2018 film directed by Dustin Fairbanks

Warning Shot is a 2018 American drama thriller directed by Dustin Fairbanks and written by Breanne Mattson. The film tells the story of a single mother (Tammy Blanchard) and her young daughter (Onata Aprile) held hostage at an isolated farmhouse by two men (Guillermo Díaz and Dwight Henry) sent by the grandson (David Spade) of an old family business rival to coerce them into giving up valuable water rights.

The film premiered at the Writers Guild Theater in Beverly Hills, California on September 6, 2018, and was released both theatrically and on VOD on September 14, 2018.

== Plot ==
Single mother Audrey and her young daughter Cheyenne attend the funeral of Audrey's grandfather. Struggling to make ends meet as a waitress, Audrey considers moving into her grandfather's old farmhouse if it is left to her in his will.

Meanwhile, Bobby, the principal of a powerful water company, unaware Audrey's grandfather has died, hires Rainy and Jawari to intimidate him into signing over the valuable water rights to a large creek on his property.

Bobby tries to assure his grandfather Calvin that he is capable of running the family business, but Calvin degrades him. Sickly and nearing the end of his life, Calvin has lost interest in business affairs, instead spending his remaining moments reminiscing about his past struggles and pondering regrets.

At the farmhouse, Rainy and Jawari confront Audrey and Cheyenne, who are merely visiting in anticipation of possible future ownership. Unsure what to do, Rainy and Jawari decide to hold them hostage until Bobby arrives with legal documents to transfer ownership of the water rights.

While Jawari is an amiable local drug dealer, Rainy exhibits sadistic tendencies, incessantly provoking reactions from Audrey, Cheyenne, and even Jawari. At first Audrey goes along, hoping she and Cheyenne will eventually be set free. It soon becomes clear, however, that Rainy intends to escalate the situation. He forces Audrey to choose between herself and Cheyenne, but Audrey's protective instincts cause her to quickly offer herself in Cheyenne's place, a characteristic that increasingly aggravates Rainy.

Audrey gets a brief reprieve when a door to door proselytizer named David arrives and draws Rainy's fixation. Now with three hostages and the situation destabilizing, Audrey tries to delay in any way she can, whether by appealing to Jawari or divulging intimate details of her life to Rainy.

Rainy continues to single out individuals and provoke them, eventually murdering Jawari to prevent his interference. With Audrey too quick to sacrifice herself for Cheyenne, Rainy attempts to force David to make a life or death decision, convinced his religious convictions are false and he would never sacrifice himself for strangers. Rainy is frustrated in this endeavor as well when David, moved by Audrey's selflessness, finds the inner strength to choose himself to be shot instead of Audrey or Cheyenne.

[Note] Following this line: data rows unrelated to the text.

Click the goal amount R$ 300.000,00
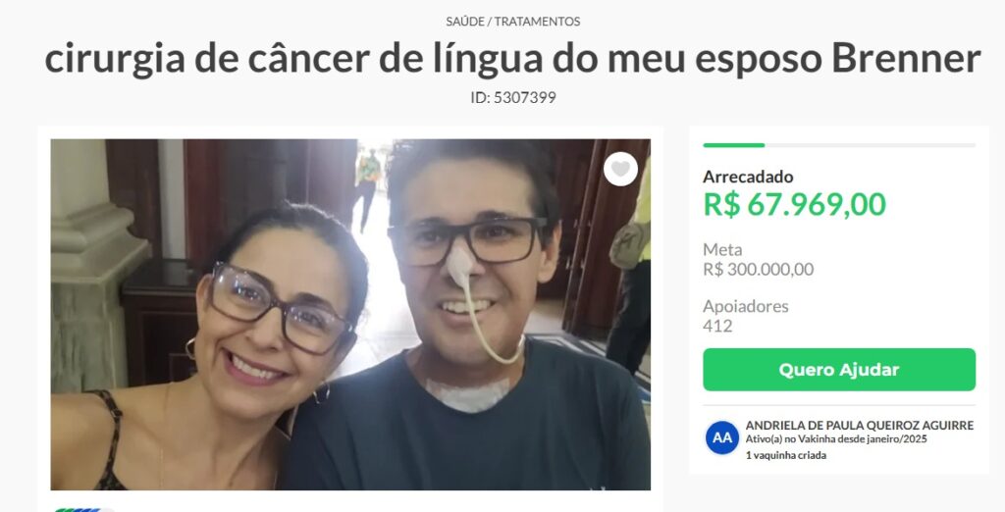This screenshot has width=1005, height=512. pos(759,269)
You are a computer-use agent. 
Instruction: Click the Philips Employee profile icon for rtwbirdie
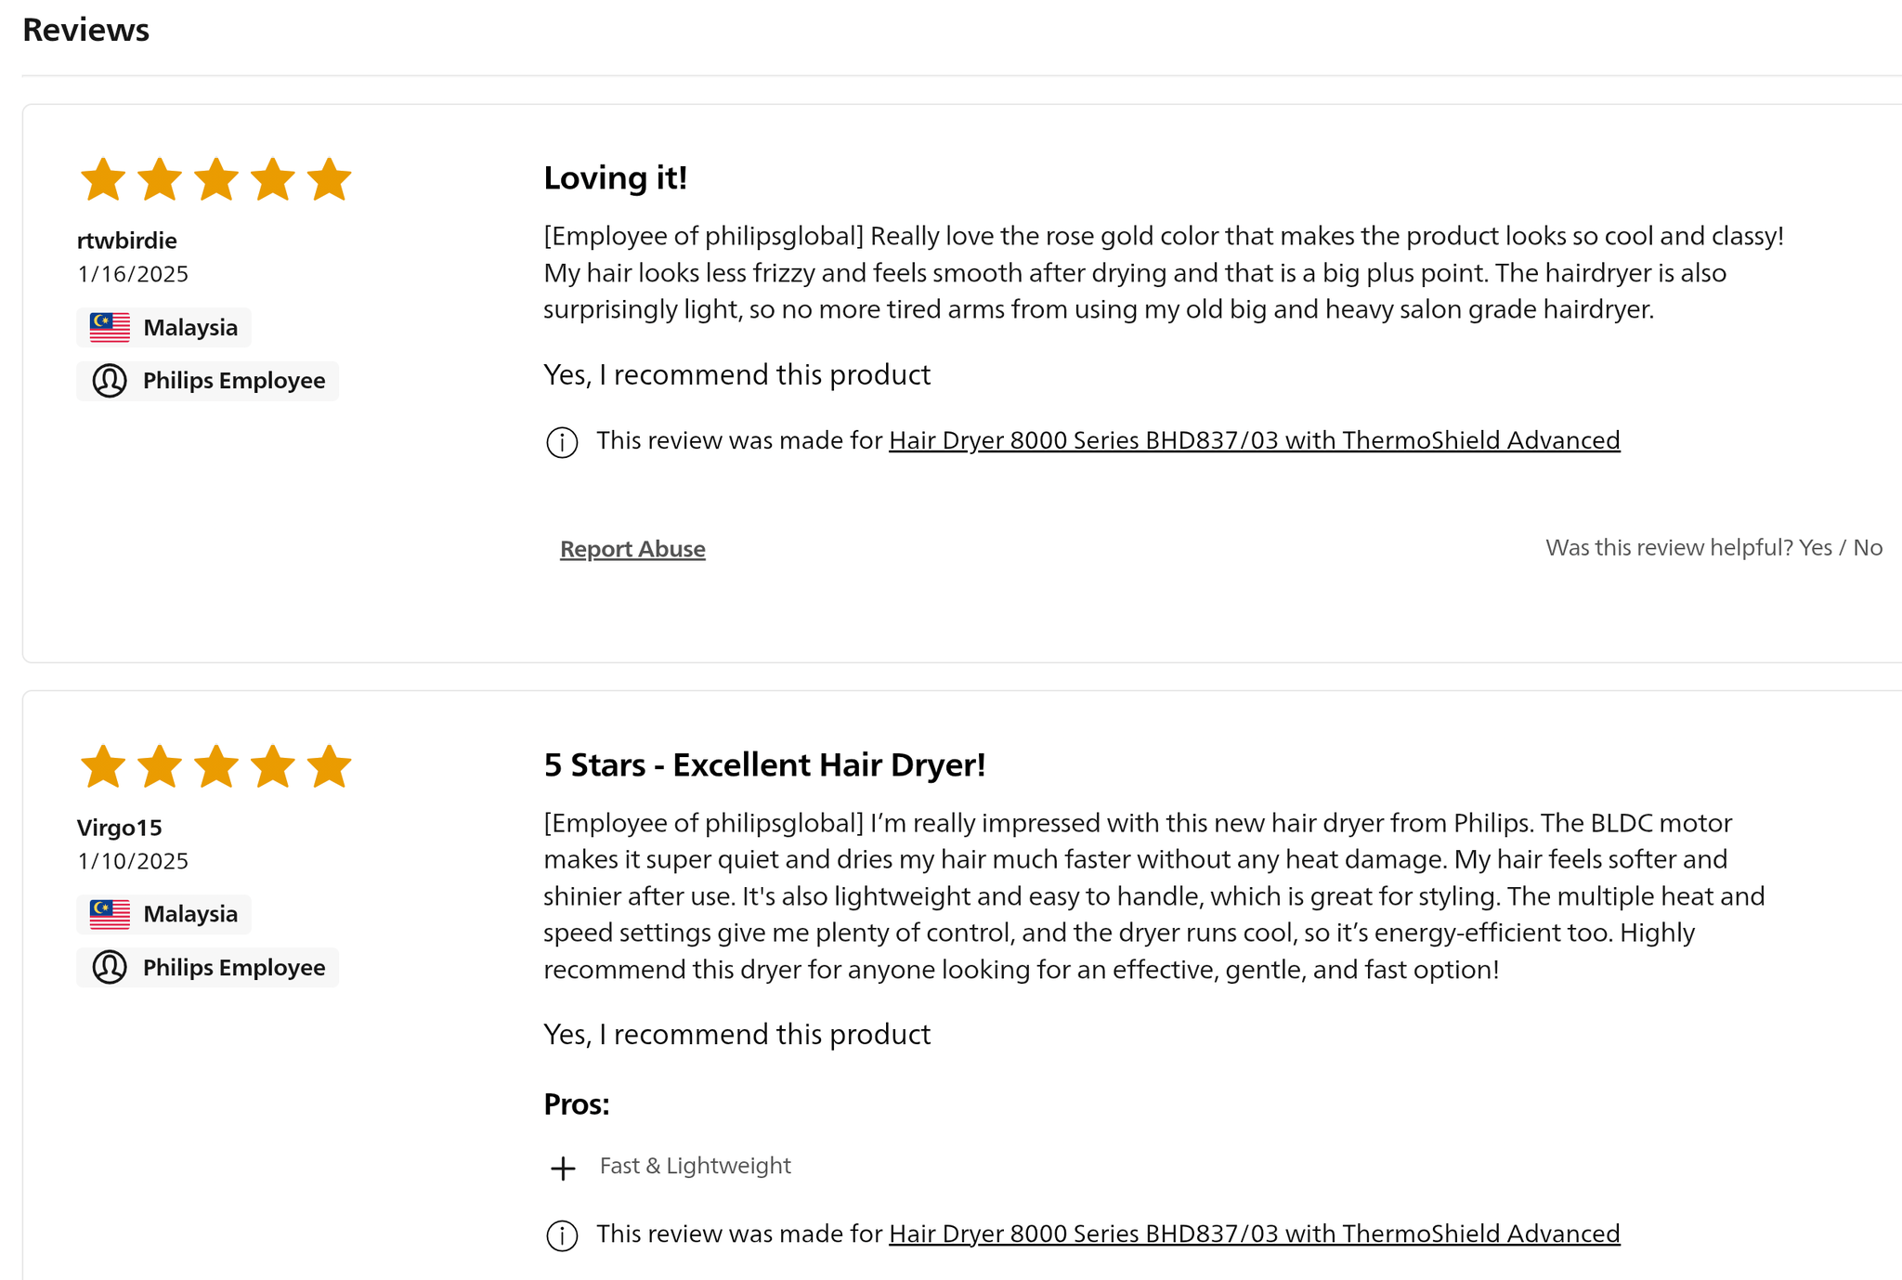click(x=110, y=381)
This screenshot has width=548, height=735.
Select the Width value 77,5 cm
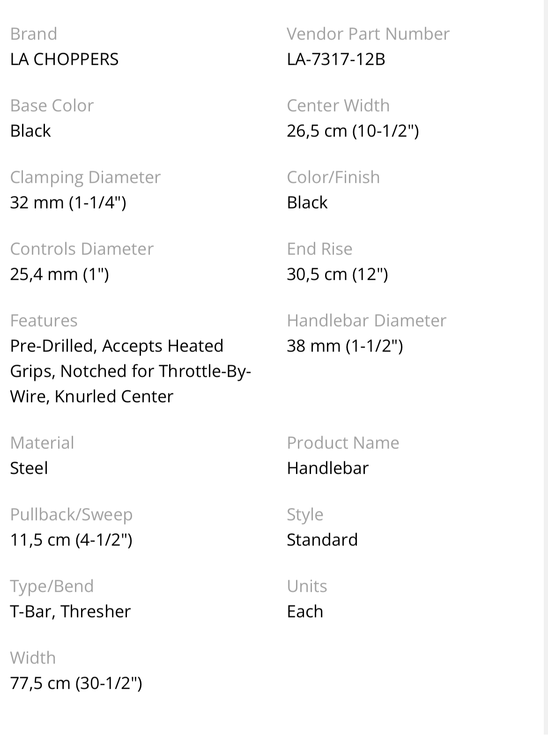tap(76, 683)
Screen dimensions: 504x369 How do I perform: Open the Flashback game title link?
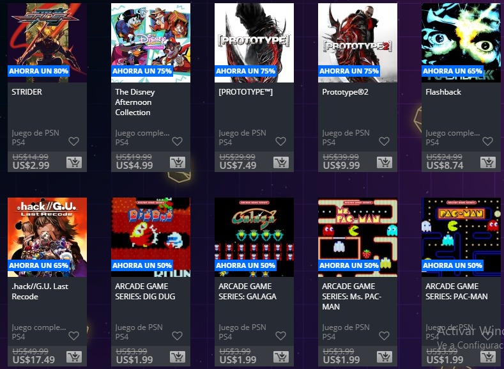443,92
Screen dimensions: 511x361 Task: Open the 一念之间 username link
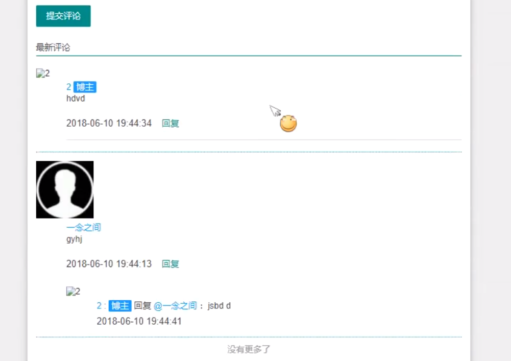pyautogui.click(x=84, y=227)
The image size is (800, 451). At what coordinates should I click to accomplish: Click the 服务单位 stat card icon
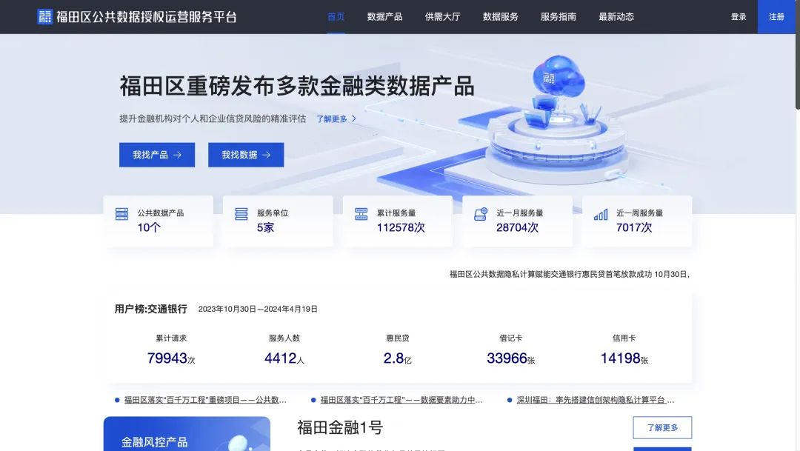241,214
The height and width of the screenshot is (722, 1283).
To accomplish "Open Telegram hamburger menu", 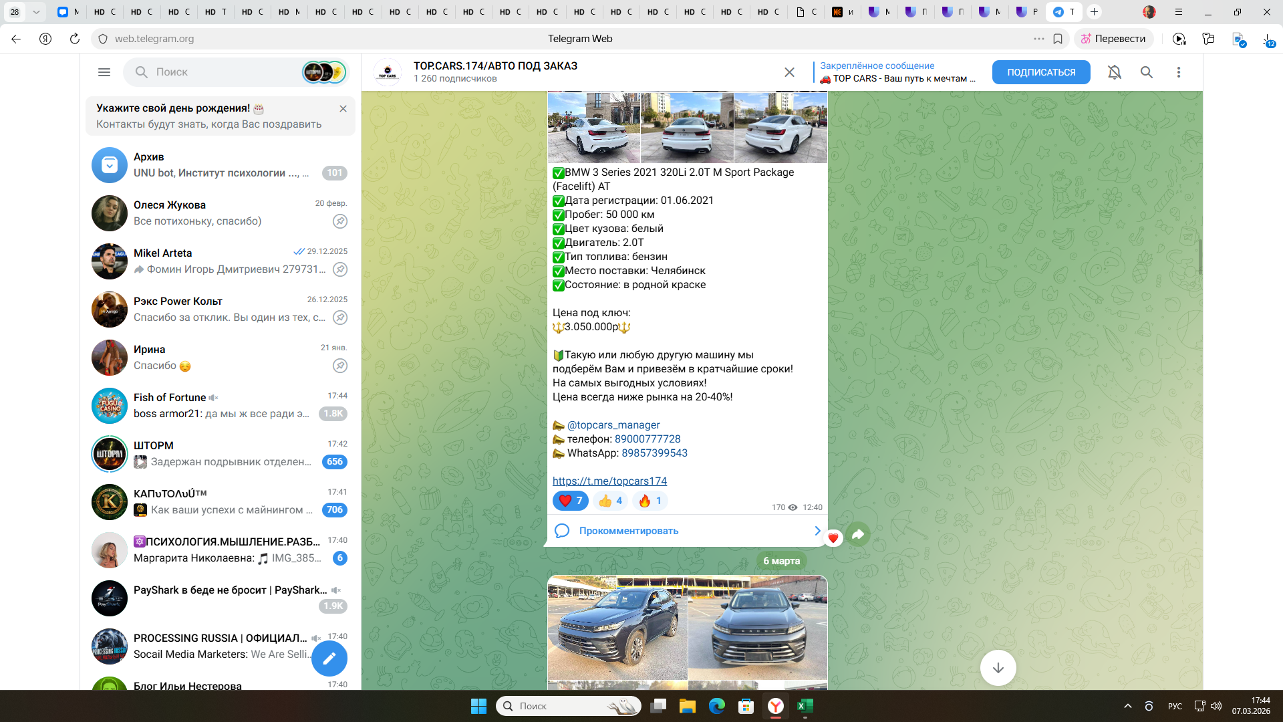I will click(x=104, y=72).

When Cheyenne grabs Jawari's gun, Audrey is left with no alternative but to attack Rainy. In the ensuing struggle, David gets Jawari's gun. By the time Bobby arrives the entire situation is completely out of control. He attempts to resolve the circumstances only to have Audrey, perhaps pushed beyond her coping ability, violently retaliate.

At the reading of the will, Audrey learns her grandfather's water rights have already gone into forfeiture, thus negating the entire purpose for the extortion plot and rendering all the violence following from it unnecessary. The film ends with a stunned Audrey lamenting, “All they had to do was ask.”

== Cast ==

- Tammy Blanchard as Audrey
- Guillermo Díaz as Rainy
- David Spade as Bobby
- Frank Whaley as David
- Dwight Henry as Jawari
- Onata Aprile as Cheyenne
- Bruce Dern as Calvin
- James Earl Jones as Mr. Pendleton
- Steve Eastin as Marty
- Niki Koss as Notta Chance

== Production ==
The film was shot primarily in and around Corsicana, Texas, in May and June 2016 with some scenes shot in Los Angeles and New York. The film was produced by Spero Dean Stamboulis and Aimee Ng.

The film's executive producers were Aimee Ng, Andrew K. Lo, and Geronimo Frias.

== Release ==
The film was released both theatrically and on VOD on September 14, 2018.